Data to examine:

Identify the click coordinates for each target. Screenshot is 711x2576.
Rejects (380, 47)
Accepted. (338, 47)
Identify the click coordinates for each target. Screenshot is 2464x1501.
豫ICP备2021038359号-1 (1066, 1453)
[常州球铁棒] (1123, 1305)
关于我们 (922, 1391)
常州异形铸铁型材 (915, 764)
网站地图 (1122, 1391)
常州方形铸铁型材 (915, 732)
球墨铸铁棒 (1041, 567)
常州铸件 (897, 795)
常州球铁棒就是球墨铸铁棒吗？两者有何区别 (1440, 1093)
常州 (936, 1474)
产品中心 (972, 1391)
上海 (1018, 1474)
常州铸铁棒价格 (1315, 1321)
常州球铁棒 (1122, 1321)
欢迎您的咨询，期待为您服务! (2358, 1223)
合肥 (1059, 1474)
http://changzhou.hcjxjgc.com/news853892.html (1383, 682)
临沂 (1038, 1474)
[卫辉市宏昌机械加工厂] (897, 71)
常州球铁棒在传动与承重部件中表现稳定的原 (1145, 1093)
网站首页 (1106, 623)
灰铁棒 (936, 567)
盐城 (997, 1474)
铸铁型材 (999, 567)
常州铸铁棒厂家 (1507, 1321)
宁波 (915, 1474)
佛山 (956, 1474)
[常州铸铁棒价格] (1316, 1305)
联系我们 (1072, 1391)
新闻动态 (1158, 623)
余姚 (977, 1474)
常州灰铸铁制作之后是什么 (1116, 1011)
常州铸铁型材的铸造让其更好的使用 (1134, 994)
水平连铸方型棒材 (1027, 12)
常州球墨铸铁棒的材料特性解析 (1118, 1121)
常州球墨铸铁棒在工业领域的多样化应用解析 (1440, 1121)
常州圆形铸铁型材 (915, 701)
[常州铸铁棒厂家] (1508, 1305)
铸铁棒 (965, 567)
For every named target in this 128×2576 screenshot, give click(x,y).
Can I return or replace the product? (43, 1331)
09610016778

Activity: Look above for the line with "产品中心 (972, 1391)", then copy it and each later line exactly, stopping at the last line of the records.

Answer:
产品中心 (972, 1391)
上海 (1018, 1474)
常州铸铁棒价格 (1315, 1321)
常州球铁棒 (1122, 1321)
欢迎您的咨询，期待为您服务! (2358, 1223)
合肥 (1059, 1474)
http://changzhou.hcjxjgc.com/news853892.html (1383, 682)
临沂 (1038, 1474)
[卫辉市宏昌机械加工厂] (897, 71)
常州球铁棒在传动与承重部件中表现稳定的原 (1145, 1093)
网站首页 (1106, 623)
灰铁棒 (936, 567)
盐城 (997, 1474)
铸铁型材 (999, 567)
常州铸铁棒厂家 (1507, 1321)
宁波 (915, 1474)
佛山 (956, 1474)
[常州铸铁棒价格] (1316, 1305)
联系我们 (1072, 1391)
新闻动态 (1158, 623)
余姚 (977, 1474)
常州灰铸铁制作之后是什么 (1116, 1011)
常州铸铁型材的铸造让其更好的使用 (1134, 994)
水平连铸方型棒材 (1027, 12)
常州球墨铸铁棒的材料特性解析 (1118, 1121)
常州球墨铸铁棒在工业领域的多样化应用解析 (1440, 1121)
常州圆形铸铁型材 (915, 701)
[常州铸铁棒厂家] (1508, 1305)
铸铁棒 (965, 567)
For every named target in this 128×2576 screenshot, give click(x,y).
Can I return or replace the product? (43, 1331)
09610016778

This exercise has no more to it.